== Problem details ==
Return the lines between the one holding "Task: Choose the 1y zoom option" and the one holding "[x=1149, y=325]", inclusive, with no changes.

== Rows of pointing data ==
------------------------------------

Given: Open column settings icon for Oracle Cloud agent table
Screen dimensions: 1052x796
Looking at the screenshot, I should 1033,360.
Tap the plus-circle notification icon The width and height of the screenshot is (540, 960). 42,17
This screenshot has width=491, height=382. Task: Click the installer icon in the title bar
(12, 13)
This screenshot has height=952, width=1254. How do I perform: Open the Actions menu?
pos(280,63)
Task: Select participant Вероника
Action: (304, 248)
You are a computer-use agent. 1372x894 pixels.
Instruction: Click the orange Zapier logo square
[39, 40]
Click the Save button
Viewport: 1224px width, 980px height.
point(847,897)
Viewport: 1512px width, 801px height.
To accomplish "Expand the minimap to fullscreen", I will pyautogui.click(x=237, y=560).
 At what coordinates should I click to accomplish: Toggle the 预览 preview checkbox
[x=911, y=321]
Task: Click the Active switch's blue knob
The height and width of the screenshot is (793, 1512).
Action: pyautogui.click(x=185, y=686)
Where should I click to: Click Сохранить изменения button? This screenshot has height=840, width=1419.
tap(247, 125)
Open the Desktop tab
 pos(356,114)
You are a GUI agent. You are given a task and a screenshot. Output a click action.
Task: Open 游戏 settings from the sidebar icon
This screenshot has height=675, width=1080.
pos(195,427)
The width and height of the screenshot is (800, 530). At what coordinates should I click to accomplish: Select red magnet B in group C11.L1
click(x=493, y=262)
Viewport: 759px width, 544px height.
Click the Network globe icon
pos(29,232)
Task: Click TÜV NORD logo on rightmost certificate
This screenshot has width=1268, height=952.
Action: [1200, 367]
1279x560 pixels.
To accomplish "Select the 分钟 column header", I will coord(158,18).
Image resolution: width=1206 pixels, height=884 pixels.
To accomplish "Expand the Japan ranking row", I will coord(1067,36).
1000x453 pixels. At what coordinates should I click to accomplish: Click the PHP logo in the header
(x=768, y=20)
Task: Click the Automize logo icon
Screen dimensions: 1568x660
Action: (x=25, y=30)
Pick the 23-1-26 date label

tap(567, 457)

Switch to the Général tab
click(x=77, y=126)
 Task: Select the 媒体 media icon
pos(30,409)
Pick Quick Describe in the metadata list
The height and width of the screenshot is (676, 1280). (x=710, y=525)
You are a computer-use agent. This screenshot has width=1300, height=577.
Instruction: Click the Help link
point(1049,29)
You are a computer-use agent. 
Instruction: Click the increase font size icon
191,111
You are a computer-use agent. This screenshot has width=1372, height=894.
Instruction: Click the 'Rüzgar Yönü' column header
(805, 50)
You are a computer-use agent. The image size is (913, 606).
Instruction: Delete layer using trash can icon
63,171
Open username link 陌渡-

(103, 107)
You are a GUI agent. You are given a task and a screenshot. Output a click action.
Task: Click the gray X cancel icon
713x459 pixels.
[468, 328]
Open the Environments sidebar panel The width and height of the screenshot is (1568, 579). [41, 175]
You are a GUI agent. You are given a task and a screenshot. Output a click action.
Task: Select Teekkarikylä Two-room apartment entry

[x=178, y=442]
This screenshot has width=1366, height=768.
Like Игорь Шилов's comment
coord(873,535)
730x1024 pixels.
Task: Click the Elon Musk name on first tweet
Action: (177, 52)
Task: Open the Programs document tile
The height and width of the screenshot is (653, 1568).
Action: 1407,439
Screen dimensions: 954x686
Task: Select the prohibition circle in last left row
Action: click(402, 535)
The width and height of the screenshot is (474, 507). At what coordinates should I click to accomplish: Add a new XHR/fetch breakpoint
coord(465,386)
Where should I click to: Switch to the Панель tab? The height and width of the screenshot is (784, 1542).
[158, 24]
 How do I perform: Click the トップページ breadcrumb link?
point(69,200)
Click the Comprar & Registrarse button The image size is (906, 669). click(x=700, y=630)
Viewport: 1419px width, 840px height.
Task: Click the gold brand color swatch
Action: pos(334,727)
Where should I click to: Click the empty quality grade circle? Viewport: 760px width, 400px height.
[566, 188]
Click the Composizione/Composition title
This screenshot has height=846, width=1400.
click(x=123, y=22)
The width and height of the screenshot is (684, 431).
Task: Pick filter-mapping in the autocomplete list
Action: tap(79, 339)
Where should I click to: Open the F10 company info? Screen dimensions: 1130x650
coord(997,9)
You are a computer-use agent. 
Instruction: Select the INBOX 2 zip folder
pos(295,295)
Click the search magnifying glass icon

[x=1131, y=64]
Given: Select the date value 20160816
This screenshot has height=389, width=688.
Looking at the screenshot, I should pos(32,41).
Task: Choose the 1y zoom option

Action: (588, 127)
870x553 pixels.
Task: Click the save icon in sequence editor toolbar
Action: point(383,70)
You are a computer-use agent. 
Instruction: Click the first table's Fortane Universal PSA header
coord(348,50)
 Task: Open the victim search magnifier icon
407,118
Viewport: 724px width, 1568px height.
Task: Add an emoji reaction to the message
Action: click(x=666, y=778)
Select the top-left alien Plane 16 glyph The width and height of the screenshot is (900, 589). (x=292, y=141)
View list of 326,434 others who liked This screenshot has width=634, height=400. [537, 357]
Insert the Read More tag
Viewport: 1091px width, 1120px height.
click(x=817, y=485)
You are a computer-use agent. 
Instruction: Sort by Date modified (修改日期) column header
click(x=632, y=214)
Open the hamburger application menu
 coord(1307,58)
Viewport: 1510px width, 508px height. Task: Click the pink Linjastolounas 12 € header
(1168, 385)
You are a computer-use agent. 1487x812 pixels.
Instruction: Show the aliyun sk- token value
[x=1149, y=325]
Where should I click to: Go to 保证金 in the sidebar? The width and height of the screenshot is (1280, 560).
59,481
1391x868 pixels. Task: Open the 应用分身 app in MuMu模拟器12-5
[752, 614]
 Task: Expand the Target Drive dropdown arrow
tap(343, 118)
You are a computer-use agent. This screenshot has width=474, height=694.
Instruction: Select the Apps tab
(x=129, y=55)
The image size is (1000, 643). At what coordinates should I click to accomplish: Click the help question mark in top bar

------------------------------------

== Answer to this exercise ==
Task: Choose the 1y zoom option

Action: (588, 127)
870x553 pixels.
Task: Click the save icon in sequence editor toolbar
Action: point(383,70)
You are a computer-use agent. 
Instruction: Click the first table's Fortane Universal PSA header
coord(348,50)
 Task: Open the victim search magnifier icon
407,118
Viewport: 724px width, 1568px height.
Task: Add an emoji reaction to the message
Action: click(x=666, y=778)
Select the top-left alien Plane 16 glyph The width and height of the screenshot is (900, 589). (x=292, y=141)
View list of 326,434 others who liked This screenshot has width=634, height=400. [537, 357]
Insert the Read More tag
Viewport: 1091px width, 1120px height.
click(x=817, y=485)
You are a computer-use agent. 
Instruction: Sort by Date modified (修改日期) column header
click(x=632, y=214)
Open the hamburger application menu
 coord(1307,58)
Viewport: 1510px width, 508px height. Task: Click the pink Linjastolounas 12 € header
(1168, 385)
You are a computer-use agent. 1487x812 pixels.
Instruction: Show the aliyun sk- token value
[x=1149, y=325]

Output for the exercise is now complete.